Text provided ->

---

Driving a car much like handling a loaded gun

It seems all anyone wants to talk about these days is guns. Turn on the TV, the radio, pick up a magazine or a newspaper. It’s all guns. Gun control, gun violence, gun crimes. Everywhere you turn it’s all guns, guns, guns.

I might as well jump aboard in this column. I have some questions for gun owners. When handling a loaded weapon do you ever send text messages on your phone? When handling a loaded weapon do you ever make phone calls? When handling a loaded weapon do you ever try to eat a cheeseburger? When handling a loaded weapon do you ever mess around with your radio trying to find your favorite song? Would you try putting on mascara while handling a loaded weapon?

Most gun owners that I know would emphatically answer “no” to all of these questions. Yet when driving an automobile, a majority of the population does these things every day.

It’s often said that driving a car is like handling a loaded weapon. It makes sense. A car, many times, can do as much, if not more damage than a gun. Cars and trucks on the roads can be like two-ton guided missiles barrelling down the road.

If we wouldn’t text, talk or eat while handling a loaded weapon, why do we do so when we are behind the wheel?

Distracted driving is quickly becoming an epidemic, with cell phones and text messaging leading the way. The more people get advanced “smart” phones, with more cool applications, the more people are going to be tempted to use them while driving, even when it’s against the law. It often seems, the smarter the phone, then dumber the driver gets when behind the wheel.

Law enforcement agencies, the federal government and auto manufacturers are all scrambling to find a solution to stem the tide of distracted driving. It now also appears, that cell phone companies are trying to lend a hand.

AT&T recently announced a new function pre-installed on some of their smart phones called “DriveMode.”

When the owner of the smart phone turns on the DriveMode function it disables the text messaging functions of the phone when the phone is traveling faster than 25 miles per hour. If you receive a text message or phone call when driving faster than 25 MPH, the phone sends back an automatic response to the person who sent the text, much like an “out of office” message that can be set up on emails. Calls are sent directly to voicemail.

DriveMode also allows the user to set up a list of people whose text message will always be allowed to come through, and it can be turned off completely while driving, in case of an emergency.

I like this first step by the cell phone industry to increase user safety. The question is, will smart phone addicts take advantage of this new technology, or will it fall on deaf ears? I’m guessing not many people will use the new app, preferring instead to continue sending text messages while handling a loaded weapon.

---

What you will do ->
a: Answer these questions from the column on distracted driving:
(i) What does the column compare cars and trucks on the roads to?
(ii) Which company announced the DriveMode function?
(iii) What happens to phone calls received while DriveMode is on and the phone is traveling faster than 25 miles per hour?
b: Translate this sentence from the column on distracted driving into Spanish: "DriveMode also allows the user to set up a list of people whose text message will always be allowed to come through, and it can be turned off completely while driving, in case of an emergency."

Data extract ->
---

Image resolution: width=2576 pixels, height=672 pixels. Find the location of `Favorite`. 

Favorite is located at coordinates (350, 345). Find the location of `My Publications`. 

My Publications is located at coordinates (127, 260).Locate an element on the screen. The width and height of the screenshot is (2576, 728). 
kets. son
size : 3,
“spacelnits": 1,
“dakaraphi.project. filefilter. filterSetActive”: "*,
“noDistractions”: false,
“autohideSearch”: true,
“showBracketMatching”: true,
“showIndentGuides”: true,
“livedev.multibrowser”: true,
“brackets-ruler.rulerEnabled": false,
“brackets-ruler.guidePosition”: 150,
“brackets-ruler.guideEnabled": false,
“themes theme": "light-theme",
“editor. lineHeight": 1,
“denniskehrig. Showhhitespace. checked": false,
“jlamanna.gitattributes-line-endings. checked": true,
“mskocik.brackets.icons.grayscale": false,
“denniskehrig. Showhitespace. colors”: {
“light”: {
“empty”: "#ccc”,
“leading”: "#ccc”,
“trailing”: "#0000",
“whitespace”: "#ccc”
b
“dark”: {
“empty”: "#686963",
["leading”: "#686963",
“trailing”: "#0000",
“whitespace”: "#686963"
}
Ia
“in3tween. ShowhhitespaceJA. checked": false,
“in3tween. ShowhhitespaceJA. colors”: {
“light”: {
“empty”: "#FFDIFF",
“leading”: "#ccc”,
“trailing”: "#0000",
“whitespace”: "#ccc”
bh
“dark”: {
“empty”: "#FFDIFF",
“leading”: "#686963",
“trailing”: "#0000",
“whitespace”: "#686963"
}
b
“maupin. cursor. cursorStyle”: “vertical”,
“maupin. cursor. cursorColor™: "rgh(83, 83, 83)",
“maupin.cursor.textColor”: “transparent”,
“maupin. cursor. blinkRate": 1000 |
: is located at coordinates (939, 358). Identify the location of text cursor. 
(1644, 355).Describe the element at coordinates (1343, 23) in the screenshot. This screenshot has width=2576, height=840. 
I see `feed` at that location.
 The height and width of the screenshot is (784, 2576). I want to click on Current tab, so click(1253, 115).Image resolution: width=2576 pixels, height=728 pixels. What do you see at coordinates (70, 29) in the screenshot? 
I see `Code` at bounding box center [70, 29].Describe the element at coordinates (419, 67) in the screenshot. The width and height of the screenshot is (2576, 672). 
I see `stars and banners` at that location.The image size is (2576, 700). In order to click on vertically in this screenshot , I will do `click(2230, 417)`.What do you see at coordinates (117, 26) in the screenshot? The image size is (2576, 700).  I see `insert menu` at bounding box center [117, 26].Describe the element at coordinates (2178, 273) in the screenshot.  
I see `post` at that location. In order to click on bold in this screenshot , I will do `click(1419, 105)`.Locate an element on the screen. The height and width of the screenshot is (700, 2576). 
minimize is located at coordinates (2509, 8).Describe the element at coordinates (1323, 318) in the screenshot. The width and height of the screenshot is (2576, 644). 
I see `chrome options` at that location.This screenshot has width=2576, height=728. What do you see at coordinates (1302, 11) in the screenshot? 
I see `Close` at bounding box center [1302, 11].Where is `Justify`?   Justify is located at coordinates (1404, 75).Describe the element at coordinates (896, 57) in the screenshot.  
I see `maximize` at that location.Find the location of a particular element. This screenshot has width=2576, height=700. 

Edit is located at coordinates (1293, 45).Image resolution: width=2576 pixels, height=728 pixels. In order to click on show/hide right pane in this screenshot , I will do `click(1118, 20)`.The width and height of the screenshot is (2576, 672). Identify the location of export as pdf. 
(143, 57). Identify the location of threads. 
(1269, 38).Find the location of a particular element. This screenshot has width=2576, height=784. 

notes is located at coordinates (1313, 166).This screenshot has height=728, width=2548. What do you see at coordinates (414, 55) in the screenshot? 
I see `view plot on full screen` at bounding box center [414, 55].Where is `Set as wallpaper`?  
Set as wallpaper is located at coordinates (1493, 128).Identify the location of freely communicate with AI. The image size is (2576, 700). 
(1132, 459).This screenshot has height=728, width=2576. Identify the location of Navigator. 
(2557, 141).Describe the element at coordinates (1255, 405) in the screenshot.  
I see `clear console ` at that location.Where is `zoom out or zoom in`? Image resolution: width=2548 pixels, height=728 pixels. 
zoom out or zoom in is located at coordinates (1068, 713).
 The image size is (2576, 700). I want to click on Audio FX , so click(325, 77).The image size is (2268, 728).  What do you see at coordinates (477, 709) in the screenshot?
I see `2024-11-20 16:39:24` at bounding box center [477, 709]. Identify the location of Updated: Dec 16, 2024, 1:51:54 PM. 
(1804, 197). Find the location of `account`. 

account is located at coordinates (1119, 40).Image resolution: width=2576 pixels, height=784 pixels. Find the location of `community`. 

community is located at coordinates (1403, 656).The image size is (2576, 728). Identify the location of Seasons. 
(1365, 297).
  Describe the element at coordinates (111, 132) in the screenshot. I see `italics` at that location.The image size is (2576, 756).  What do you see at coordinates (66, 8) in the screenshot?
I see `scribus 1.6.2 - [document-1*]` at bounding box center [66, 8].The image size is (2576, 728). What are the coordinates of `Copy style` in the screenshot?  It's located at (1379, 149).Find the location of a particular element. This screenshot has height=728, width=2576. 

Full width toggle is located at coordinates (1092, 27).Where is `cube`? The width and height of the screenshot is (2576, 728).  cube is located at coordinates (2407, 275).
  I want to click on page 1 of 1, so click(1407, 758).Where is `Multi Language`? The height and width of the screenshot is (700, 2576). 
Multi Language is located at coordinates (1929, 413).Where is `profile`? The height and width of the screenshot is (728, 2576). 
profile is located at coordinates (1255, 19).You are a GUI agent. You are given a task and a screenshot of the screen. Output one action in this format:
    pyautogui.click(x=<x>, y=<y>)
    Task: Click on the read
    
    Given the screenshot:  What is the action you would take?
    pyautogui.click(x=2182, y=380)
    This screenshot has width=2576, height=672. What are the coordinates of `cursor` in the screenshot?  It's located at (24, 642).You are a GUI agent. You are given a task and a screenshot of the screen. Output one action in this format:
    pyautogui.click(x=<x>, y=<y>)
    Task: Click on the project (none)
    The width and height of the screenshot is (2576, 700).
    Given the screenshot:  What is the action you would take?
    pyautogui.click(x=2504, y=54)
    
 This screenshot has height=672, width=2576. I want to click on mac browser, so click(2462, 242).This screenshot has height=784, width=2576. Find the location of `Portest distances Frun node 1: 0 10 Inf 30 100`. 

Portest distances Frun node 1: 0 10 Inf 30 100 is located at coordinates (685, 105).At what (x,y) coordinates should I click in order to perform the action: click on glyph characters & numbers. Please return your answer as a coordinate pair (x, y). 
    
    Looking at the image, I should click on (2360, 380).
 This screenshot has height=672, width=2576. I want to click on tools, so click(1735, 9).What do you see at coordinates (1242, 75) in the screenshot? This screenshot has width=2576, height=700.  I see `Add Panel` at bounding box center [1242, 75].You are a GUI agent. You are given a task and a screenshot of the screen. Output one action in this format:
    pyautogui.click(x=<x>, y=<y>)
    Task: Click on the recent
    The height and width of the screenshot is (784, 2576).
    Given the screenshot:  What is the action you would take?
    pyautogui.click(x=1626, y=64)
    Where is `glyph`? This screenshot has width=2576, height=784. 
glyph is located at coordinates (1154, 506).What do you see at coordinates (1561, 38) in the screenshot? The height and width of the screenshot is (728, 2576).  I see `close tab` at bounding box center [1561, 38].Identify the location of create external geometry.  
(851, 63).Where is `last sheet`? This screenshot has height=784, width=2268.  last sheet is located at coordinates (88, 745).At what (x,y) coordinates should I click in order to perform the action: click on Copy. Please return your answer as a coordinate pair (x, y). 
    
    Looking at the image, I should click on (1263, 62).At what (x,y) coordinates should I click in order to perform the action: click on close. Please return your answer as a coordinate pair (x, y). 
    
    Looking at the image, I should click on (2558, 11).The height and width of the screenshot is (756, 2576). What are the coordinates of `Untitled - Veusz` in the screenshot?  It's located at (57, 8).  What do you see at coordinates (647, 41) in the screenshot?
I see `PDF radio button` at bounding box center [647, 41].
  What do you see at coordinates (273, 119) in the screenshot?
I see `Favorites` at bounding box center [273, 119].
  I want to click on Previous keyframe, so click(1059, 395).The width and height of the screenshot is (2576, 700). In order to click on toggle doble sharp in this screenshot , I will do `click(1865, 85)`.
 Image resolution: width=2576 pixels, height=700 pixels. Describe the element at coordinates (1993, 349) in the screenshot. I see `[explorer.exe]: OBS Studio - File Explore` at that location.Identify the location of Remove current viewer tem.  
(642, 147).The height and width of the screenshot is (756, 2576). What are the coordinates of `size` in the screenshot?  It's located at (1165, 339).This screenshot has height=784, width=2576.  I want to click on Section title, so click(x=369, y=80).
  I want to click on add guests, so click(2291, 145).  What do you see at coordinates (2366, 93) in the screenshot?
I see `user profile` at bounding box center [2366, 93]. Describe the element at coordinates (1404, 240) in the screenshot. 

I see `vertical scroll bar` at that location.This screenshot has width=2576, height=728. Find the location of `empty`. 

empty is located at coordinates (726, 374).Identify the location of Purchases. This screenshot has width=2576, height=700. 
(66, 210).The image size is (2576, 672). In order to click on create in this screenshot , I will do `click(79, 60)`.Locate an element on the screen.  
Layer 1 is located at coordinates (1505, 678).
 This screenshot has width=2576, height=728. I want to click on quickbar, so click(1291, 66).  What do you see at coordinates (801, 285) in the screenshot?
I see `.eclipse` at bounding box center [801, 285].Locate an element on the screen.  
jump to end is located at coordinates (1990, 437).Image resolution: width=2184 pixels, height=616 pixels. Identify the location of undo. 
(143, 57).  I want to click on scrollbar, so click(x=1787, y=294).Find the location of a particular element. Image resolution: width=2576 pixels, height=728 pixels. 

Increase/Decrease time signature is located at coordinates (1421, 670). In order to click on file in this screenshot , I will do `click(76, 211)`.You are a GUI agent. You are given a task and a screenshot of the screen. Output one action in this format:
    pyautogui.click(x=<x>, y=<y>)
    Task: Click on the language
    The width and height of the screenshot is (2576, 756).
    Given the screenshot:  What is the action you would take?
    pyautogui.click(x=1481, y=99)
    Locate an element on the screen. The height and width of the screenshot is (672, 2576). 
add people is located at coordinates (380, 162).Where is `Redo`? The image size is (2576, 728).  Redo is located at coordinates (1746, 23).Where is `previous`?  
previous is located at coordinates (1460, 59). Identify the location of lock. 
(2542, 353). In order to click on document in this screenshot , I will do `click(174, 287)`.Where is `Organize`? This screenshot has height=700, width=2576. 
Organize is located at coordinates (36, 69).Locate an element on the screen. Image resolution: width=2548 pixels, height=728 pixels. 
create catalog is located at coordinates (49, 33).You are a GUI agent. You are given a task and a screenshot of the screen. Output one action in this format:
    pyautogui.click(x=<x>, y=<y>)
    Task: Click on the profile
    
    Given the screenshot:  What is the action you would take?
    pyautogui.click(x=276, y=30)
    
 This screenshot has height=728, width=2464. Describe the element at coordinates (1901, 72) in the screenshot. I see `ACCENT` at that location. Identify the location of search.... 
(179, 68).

---

Answers to the tasks ->
a:
(i) Two-ton guided missiles barrelling down the road.
(ii) AT&T.
(iii) They are sent directly to voicemail.

b: DriveMode también permite al usuario crear una lista de personas cuyos mensajes de texto siempre podrán llegar, y puede desactivarse por completo mientras se conduce, en caso de emergencia.